What you have to do: Below are some records; quote exactly the lines from the one that contains "The width and height of the screenshot is (1242, 773)." through the one that contains "Open the Snippets", inclusive, and no others.
--- START ---
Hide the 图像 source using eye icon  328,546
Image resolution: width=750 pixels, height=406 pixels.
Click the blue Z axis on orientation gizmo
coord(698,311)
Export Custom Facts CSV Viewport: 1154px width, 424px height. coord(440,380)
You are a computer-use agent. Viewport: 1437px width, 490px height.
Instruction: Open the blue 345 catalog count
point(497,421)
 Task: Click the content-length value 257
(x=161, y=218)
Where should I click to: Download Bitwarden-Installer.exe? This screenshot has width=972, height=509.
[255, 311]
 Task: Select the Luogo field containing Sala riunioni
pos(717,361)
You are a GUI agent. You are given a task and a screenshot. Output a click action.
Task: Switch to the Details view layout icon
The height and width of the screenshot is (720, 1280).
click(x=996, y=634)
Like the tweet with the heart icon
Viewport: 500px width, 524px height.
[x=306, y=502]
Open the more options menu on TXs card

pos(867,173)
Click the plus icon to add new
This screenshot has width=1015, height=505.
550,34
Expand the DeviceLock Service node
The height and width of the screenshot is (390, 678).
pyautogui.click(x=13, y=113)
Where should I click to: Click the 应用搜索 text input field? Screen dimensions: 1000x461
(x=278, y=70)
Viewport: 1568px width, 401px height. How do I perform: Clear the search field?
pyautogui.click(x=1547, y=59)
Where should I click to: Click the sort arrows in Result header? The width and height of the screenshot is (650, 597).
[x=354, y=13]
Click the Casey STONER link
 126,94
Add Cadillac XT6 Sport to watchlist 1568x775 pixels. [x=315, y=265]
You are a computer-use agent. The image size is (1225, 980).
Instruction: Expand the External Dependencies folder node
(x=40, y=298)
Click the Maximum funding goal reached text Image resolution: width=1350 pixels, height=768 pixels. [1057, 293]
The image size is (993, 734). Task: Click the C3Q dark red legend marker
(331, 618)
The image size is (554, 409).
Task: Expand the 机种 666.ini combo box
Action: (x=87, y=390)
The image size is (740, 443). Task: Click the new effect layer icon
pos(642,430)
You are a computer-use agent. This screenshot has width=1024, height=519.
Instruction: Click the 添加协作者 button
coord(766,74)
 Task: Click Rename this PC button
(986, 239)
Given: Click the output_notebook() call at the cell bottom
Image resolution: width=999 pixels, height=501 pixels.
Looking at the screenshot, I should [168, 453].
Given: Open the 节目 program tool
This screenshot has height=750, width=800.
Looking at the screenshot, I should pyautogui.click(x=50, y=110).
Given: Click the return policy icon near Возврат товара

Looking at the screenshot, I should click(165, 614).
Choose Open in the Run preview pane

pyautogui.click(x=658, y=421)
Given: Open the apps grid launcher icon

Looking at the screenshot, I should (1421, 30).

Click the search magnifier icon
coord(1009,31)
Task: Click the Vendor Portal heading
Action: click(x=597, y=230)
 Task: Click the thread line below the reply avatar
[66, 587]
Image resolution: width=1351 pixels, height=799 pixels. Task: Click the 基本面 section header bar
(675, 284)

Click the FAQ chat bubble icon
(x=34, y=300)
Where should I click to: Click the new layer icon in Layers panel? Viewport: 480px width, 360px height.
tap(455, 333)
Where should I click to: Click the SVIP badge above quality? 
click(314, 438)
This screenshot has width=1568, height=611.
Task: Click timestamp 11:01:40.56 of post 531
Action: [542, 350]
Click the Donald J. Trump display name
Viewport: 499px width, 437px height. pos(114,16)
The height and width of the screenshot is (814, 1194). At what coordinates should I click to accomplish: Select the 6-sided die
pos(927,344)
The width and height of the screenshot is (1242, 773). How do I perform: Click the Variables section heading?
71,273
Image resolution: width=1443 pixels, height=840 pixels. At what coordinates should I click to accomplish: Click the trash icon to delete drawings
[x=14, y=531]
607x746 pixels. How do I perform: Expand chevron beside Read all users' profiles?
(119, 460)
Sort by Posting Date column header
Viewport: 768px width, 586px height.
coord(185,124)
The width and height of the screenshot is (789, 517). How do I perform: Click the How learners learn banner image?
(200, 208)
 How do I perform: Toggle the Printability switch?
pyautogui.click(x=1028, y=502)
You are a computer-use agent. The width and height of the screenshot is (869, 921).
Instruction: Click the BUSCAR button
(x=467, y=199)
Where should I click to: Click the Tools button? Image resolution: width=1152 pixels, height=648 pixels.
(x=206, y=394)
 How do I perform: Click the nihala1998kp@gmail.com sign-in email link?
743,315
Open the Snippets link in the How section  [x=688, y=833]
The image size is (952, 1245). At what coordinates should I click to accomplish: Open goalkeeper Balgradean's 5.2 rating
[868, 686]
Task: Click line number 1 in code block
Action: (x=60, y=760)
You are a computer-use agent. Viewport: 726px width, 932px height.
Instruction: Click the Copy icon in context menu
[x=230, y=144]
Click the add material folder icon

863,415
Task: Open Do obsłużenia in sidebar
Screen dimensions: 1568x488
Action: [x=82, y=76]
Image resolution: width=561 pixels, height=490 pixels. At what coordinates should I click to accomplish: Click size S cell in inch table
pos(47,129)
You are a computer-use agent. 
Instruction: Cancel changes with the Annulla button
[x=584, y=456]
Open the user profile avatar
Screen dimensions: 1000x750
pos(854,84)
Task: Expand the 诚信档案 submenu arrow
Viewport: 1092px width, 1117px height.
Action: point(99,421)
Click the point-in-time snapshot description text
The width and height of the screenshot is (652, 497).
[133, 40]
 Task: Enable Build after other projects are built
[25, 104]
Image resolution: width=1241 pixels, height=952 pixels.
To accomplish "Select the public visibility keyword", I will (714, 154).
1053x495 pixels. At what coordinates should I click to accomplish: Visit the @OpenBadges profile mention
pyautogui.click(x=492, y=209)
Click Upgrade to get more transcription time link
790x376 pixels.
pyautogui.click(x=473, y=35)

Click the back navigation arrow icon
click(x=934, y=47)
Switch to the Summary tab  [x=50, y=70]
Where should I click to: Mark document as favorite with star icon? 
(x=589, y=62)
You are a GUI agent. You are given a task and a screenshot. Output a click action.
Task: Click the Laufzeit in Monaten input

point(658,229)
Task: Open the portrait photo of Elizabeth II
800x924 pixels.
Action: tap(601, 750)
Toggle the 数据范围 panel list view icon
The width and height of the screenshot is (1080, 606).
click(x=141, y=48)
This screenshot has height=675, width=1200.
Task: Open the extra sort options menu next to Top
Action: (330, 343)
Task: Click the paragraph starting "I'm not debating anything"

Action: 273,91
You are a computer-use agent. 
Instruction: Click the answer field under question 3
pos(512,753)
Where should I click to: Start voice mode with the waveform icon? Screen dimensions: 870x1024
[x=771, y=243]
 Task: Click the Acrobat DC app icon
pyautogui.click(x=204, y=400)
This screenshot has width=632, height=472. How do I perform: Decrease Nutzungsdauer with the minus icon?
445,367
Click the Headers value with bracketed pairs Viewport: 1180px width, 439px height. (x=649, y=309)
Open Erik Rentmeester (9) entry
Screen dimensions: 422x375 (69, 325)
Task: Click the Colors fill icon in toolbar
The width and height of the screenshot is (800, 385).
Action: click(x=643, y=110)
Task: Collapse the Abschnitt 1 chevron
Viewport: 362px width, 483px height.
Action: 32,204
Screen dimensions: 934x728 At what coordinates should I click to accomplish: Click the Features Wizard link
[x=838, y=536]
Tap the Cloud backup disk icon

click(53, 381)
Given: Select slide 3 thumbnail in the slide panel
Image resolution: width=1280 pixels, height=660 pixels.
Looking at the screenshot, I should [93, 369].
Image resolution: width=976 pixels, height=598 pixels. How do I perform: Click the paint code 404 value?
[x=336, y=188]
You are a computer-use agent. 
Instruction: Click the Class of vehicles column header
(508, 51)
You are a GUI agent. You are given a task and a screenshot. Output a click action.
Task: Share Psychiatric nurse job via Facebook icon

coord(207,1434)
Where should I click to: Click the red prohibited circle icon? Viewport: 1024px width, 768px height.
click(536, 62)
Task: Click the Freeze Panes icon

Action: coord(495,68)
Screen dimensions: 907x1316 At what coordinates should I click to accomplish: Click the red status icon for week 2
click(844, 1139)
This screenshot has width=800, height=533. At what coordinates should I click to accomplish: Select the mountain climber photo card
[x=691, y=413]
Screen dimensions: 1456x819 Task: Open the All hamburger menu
--- END ---
Solution for this exercise:
The width and height of the screenshot is (1242, 773). How do I perform: Click the Variables section heading?
71,273
Image resolution: width=1443 pixels, height=840 pixels. At what coordinates should I click to accomplish: Click the trash icon to delete drawings
[x=14, y=531]
607x746 pixels. How do I perform: Expand chevron beside Read all users' profiles?
(119, 460)
Sort by Posting Date column header
Viewport: 768px width, 586px height.
coord(185,124)
The width and height of the screenshot is (789, 517). How do I perform: Click the How learners learn banner image?
(200, 208)
 How do I perform: Toggle the Printability switch?
pyautogui.click(x=1028, y=502)
You are a computer-use agent. The width and height of the screenshot is (869, 921).
Instruction: Click the BUSCAR button
(x=467, y=199)
Where should I click to: Click the Tools button? Image resolution: width=1152 pixels, height=648 pixels.
(x=206, y=394)
 How do I perform: Click the nihala1998kp@gmail.com sign-in email link?
743,315
Open the Snippets link in the How section  [x=688, y=833]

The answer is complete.